WHAT IS REQUIRED: The listing is to be transcribed in full, with its images left out.

PROVIDED INFORMATION:

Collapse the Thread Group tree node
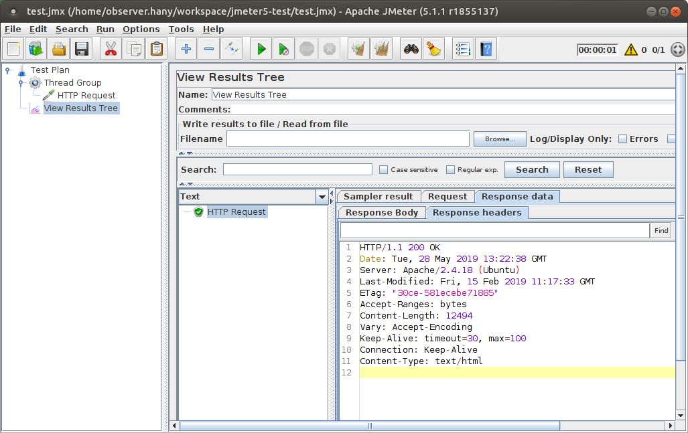(x=21, y=83)
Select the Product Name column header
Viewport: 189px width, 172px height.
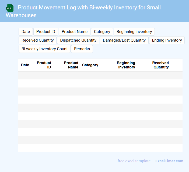71,65
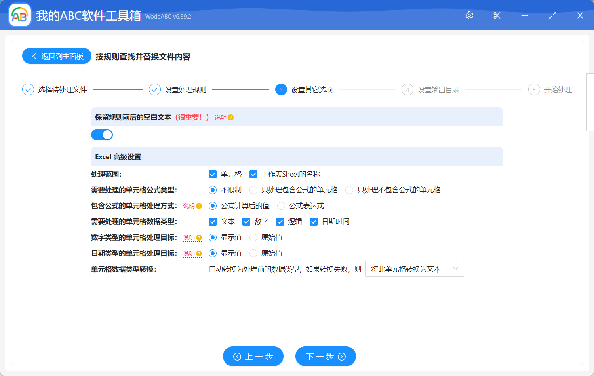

RESULT BELOW:
Collapse the Thread Group tree node
(x=21, y=83)
Select the Product Name column header
Viewport: 189px width, 172px height.
71,65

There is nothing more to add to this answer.